46 Considerada, por Chanquoy e Alamargot (2002), “en tant que registre ressource stockant les différentes connaissances impliquées dans les traitements rédactionnels.”

O desconhecimento da estrutura de cada tipo de texto/sequência textual também dificulta a tarefa de escrita, pois a estrutura funciona como um esquema organizativo dos conteúdos e do próprio texto. O conhecimento da estrutura do texto ajuda a selecionar, organizar e a hierarquizar a informação.

Devido à complexidade das tarefas e ao nível altamente abstrato de algumas das operações, a escrita precisa de ser ensinada explicitamente. Segundo Kellogg (2008, p. 2), “Learning how to compose an effective extended text, therefore, should be conceived as a task similar to acquiring expertise in related culturally acquired domains. It is not merely an extension of our apparent biological predisposition to acquire spoken language”.

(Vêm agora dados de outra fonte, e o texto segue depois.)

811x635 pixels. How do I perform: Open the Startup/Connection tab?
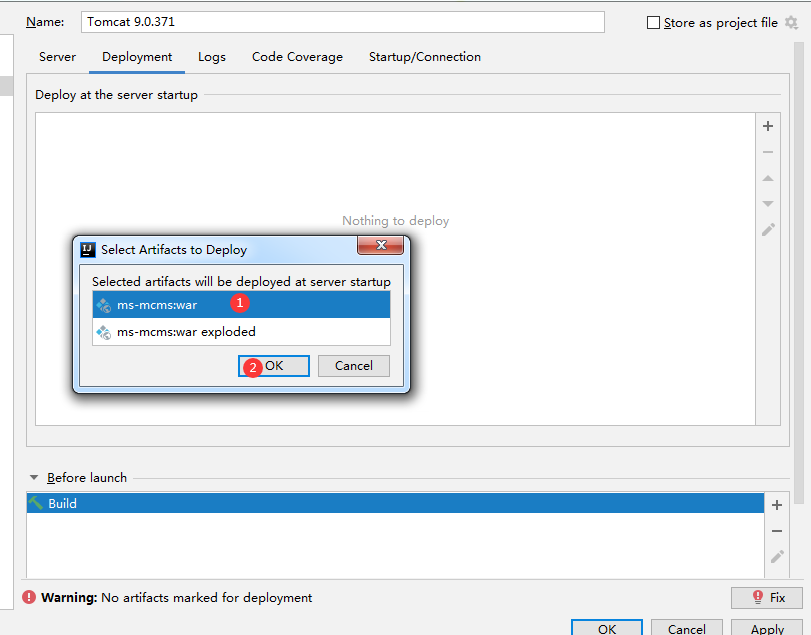click(424, 57)
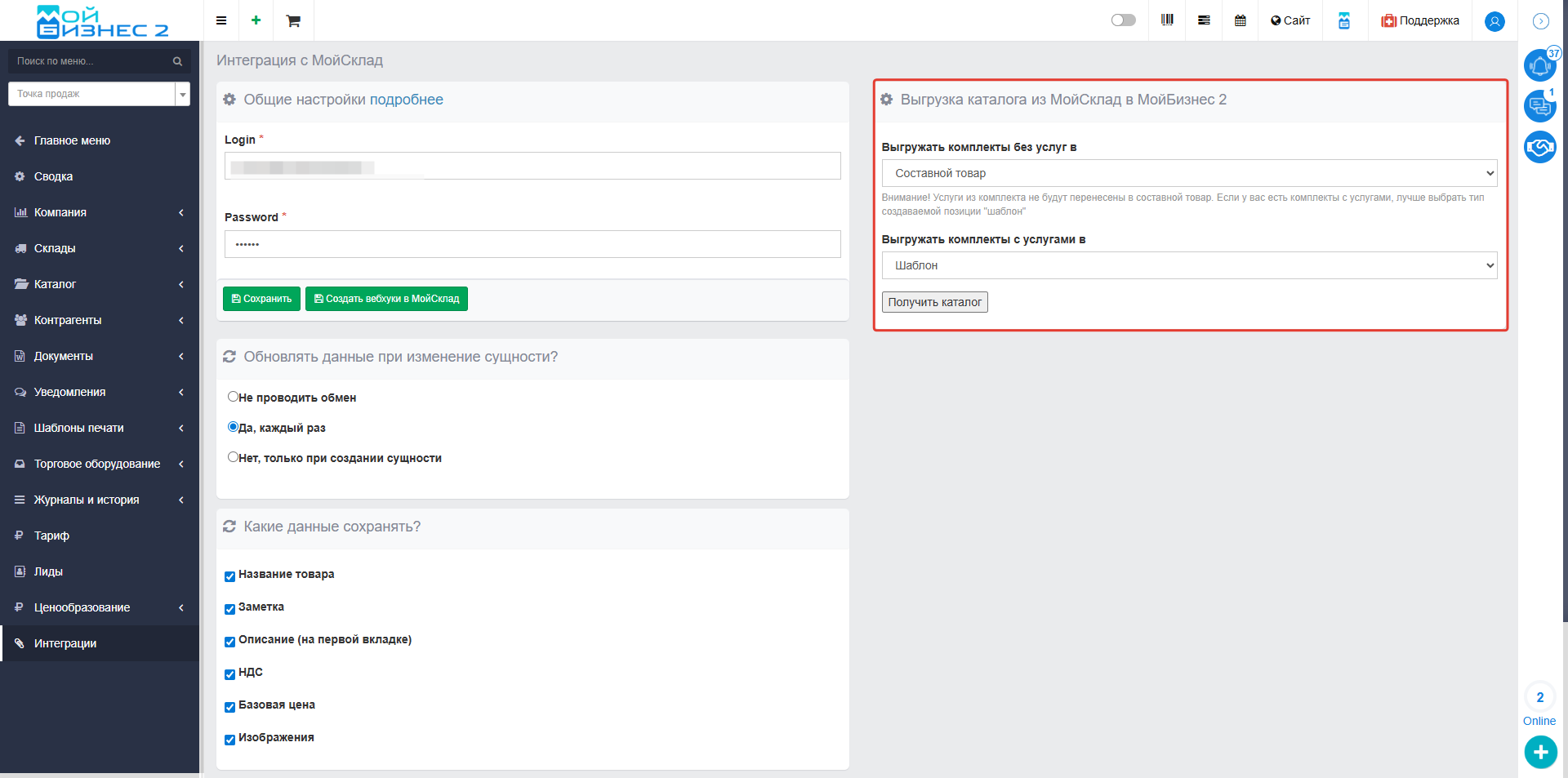Screen dimensions: 1568x778
Task: Click the handshake icon in right panel
Action: point(1539,147)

Para ensinar a planificar, há tarefas que devem ser ensinadas explicitamente. A título de exemplo, apontam-se, no que diz respeito ao conteúdo, estratégias a ensinar:

(i) Estabelecer objetivos, conceber o destinatário e a finalidade do texto; (ii) Ativar conhecimentos sobre o tópico e género de texto;

(iii) Programar a forma como se vai realizar a tarefa; (iv) Efetuar pesquisas e consultas;

(v) Tomar notas para posterior utilização; (vi) Selecionar e organizar a informação;

(vii) Elaborar planos quer mentalmente, quer por escrito;

(viii) Projetar mentalmente a organização do texto, (ou de unidades como capítulos, secções, parágrafos ou grupos de frases).

Já no que diz respeito à intenção comunicativa subjacente a qualquer texto, é necessário ativar, e guardar em memória durante o processo de escrita, as seguintes questões:

– quem escreve? – para quem escreve? – sobre o que escreve? – com que objetivos? – como escreve?

– em que meios ou suportes permanecerá o escrito? – que resposta pode/ quer obter?

Na verdade, a resposta a estas questões vai ajudar a escolher o género em que se verte o escrito. Mas nem sempre a escrita (escolar) radica numa necessidade efetiva do sujeito e, quando os alunos desconhecem para quê escrever, desconhecem a estrutura textual, e, ainda, possuem fracas competências de texto, redigem, muitas vezes, textos que se aproximam de uma enumeração o que, até graficamente, aproxima os textos de uma lista. O conceito de lista é um conceito defendido por Schiffrin (1994). A diferença entre uma lista e um texto é que à primeira faltam os mecanismos sintático-semânticos que unem os enunciados de modo a fazer um todo coerente e coeso. A lista será um tipo de escrito anterior à fase textual, propriamente dita. Mesmo quando, graficamente, o escrito não apresenta esta configuração, após a leitura, verifica-se que o princípio organizacional é o da lista (ver abaixo, secção 6.3 T1).